Crisi Colombia, Ecuador e Venezuela: vertice per cercare di risolvere situazione



La crisi in America Latina si è intensificata, in seguito al raid della Colombia, in cui è stato ucciso uno dei comandanti della guerriglia marxista-leninista colombiana delle Farc, Raul Reyes, avvenuto, però, in territorio ecuadoriano (a meno di due chilometri dal confine), nella notte di sabato 1 marzo.

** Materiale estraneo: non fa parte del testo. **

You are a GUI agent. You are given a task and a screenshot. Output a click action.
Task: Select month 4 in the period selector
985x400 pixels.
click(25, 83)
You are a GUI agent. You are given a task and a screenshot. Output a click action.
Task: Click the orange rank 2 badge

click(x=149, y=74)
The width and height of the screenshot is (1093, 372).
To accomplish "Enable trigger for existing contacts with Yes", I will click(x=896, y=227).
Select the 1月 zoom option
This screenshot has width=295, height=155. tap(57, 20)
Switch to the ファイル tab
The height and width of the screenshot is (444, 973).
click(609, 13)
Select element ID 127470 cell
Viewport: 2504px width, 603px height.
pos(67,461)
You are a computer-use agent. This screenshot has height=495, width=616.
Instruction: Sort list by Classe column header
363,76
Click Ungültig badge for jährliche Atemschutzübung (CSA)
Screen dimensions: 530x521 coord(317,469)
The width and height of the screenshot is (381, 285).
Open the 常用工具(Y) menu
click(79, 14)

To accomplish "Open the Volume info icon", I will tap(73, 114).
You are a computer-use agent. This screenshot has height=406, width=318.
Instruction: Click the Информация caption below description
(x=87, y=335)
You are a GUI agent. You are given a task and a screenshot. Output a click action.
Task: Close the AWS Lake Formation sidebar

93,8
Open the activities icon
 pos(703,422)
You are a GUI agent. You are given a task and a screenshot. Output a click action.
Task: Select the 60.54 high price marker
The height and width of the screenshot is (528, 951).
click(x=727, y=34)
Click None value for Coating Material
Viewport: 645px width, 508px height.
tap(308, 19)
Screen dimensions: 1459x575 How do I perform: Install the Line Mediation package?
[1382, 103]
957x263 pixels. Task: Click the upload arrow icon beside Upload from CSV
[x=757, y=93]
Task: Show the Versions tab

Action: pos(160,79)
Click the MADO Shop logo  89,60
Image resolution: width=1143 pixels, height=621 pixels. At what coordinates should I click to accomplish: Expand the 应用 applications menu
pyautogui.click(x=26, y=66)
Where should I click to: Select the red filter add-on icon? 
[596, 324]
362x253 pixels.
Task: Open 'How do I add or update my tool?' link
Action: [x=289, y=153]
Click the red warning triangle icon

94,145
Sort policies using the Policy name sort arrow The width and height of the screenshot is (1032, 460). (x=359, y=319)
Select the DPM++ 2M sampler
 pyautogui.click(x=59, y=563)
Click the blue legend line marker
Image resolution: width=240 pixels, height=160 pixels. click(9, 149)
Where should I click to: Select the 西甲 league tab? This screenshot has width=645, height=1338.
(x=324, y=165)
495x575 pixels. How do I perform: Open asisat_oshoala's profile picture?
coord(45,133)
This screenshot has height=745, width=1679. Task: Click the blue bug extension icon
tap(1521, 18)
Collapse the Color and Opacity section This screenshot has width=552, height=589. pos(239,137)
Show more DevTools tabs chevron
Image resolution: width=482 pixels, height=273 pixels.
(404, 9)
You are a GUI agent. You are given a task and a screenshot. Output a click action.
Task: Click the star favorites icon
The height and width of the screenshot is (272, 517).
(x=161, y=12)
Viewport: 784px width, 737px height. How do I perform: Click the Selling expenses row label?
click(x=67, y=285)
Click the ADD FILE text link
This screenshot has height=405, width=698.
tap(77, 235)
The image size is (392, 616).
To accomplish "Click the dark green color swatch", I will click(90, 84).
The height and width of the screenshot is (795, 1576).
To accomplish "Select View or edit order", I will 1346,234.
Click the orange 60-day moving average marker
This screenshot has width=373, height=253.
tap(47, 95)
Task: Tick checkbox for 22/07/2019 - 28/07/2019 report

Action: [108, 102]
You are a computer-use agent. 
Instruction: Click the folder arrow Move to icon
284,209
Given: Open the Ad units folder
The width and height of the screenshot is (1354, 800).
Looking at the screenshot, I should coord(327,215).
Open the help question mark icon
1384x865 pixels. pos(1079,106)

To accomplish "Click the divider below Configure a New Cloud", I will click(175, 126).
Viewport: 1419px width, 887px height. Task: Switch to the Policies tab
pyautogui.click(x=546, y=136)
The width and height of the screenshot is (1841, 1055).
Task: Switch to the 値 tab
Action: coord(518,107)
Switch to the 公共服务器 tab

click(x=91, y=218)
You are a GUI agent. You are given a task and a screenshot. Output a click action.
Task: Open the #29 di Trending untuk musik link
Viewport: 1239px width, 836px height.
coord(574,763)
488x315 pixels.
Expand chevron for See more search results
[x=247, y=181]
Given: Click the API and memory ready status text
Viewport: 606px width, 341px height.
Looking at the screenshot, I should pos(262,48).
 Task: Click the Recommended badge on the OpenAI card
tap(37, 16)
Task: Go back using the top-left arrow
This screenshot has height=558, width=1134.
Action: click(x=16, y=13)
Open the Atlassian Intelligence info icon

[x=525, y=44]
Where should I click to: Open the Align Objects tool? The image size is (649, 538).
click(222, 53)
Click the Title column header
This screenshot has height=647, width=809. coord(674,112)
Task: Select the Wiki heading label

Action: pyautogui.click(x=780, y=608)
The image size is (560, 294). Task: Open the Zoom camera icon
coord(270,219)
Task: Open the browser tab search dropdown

In questi giorni la tensione fra Colombia ed Ecuador e Venezuela sta raggiungendo livelli critici, e gli sviluppi della situazione - che si arrivi o meno ad una guerra - rischiano di minare i rapporti futuri in tutto il continente americano, Stati Uniti compresi. Venezuela ed Ecuador, entrambi esportatori di petrolio, hanno rotto le relazioni diplomatiche con la Colombia e hanno schierato truppe ai confini, a cui si è aggiunto il Nicaragua, che ha rotto le relazioni diplomatiche con il paese colombiano.

Gli alleati di sinistra Rafael Correa, presidente ecuadoriano, e Hugo Chavez, Presidente del Venezuela, vogliono delle scuse dalla Colombia, criticata anche per la sua stretta alleanza con gli Usa. "Certamente possiamo porre una fine al conflitto nel meeting. E' facile, se avremo delle scuse incondizionate dal presidente colombiano Alvaro Uribe", ha dichiarato Correa.

Anche i leader dell'Argentina, del Guatemala e del Messico saranno presenti al summit, organizzato molto tempo prima della crisi, e, in secondo piano, anche Francia e Usa, che caldeggiano una rapida soluzione diplomatica.

Correa, che ha visitato nei giorni scorsi sei paesi latino-americani per chiedere supporto per quella che ha chiamato una violazione premeditata della sovranità da parte della Colombia, ha detto che deve promettere di non violare i confini mai più e ha rigettato le accuse di supportare le Farc, rivoltegli dalla Colombia. "Non è un problema bilaterale, è un problema locale", ha detto Correa alla televisione messicana. "Se questo diventasse un precedente, l'America Latina si trasformerebbe in un altro Medio Oriente".